== Collected data ==
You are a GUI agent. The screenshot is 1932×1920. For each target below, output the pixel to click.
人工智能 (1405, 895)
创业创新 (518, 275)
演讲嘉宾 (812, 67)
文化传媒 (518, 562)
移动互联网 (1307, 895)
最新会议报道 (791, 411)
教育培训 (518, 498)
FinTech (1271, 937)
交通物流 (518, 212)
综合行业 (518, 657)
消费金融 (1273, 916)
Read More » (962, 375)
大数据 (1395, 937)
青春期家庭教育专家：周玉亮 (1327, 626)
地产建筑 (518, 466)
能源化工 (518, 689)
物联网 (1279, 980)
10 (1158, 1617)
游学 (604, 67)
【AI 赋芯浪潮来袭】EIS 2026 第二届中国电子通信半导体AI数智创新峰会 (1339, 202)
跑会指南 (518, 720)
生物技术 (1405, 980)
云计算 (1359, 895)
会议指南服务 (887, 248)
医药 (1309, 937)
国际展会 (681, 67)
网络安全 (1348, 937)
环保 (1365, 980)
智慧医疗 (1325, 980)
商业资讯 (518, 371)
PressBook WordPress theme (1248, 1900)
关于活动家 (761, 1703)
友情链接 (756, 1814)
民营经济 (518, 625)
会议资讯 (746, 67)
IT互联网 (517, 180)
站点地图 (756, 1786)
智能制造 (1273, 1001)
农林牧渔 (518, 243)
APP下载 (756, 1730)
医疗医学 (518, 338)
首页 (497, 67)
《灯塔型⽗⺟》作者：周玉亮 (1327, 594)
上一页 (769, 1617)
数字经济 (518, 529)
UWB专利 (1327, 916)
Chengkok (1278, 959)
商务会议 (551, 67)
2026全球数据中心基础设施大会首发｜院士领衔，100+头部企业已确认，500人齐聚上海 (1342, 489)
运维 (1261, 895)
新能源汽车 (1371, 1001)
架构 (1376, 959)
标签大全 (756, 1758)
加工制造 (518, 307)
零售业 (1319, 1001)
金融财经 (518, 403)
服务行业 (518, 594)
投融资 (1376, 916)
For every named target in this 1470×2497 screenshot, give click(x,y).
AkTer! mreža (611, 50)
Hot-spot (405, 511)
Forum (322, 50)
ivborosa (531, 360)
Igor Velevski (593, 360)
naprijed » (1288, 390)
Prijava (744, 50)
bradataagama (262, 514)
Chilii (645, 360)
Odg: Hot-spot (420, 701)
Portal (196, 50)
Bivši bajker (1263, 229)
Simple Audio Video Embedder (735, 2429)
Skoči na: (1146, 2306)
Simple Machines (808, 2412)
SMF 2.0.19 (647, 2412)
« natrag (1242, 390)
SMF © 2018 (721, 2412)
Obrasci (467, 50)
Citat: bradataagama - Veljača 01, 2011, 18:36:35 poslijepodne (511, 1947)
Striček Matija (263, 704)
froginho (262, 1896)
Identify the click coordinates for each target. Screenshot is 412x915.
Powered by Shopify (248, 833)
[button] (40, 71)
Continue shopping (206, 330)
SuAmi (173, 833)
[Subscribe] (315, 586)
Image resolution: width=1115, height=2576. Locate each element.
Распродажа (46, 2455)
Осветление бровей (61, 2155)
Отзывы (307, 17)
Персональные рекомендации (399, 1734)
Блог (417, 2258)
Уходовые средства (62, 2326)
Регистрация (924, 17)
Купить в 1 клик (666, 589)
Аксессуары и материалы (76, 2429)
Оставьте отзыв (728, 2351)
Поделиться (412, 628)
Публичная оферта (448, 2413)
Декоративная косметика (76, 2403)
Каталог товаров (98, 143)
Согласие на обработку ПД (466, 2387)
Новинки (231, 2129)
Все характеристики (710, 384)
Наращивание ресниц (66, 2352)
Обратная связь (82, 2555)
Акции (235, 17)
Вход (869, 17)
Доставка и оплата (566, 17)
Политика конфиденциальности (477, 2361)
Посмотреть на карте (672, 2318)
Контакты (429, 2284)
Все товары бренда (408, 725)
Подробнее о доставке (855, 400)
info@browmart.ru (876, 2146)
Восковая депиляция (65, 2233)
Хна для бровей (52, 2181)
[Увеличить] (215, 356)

== Action item ==
Taking the entries from their first line through the line with "消费金融 (1273, 916)", inclusive, restate each line word for word and give nothing else.

== Expected answer ==
You are a GUI agent. The screenshot is 1932×1920. For each target below, output the pixel to click.
人工智能 (1405, 895)
创业创新 (518, 275)
演讲嘉宾 (812, 67)
文化传媒 (518, 562)
移动互联网 (1307, 895)
最新会议报道 (791, 411)
教育培训 (518, 498)
FinTech (1271, 937)
交通物流 (518, 212)
综合行业 (518, 657)
消费金融 (1273, 916)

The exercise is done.